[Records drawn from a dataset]
····················
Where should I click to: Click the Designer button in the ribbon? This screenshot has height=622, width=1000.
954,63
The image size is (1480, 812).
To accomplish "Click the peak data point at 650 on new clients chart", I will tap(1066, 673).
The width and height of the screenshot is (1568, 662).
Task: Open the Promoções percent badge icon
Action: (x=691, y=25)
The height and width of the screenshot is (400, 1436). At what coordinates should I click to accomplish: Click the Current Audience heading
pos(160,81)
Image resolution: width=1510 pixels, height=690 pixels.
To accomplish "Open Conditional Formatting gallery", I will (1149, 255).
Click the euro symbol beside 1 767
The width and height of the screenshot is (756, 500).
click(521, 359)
····················
**What is expected:**
After locating the line with "Click the euro symbol beside 1 767" in the records above, please set down that line and all later ones exactly, and no other line.

**Answer space:**
Click the euro symbol beside 1 767
The width and height of the screenshot is (756, 500).
click(521, 359)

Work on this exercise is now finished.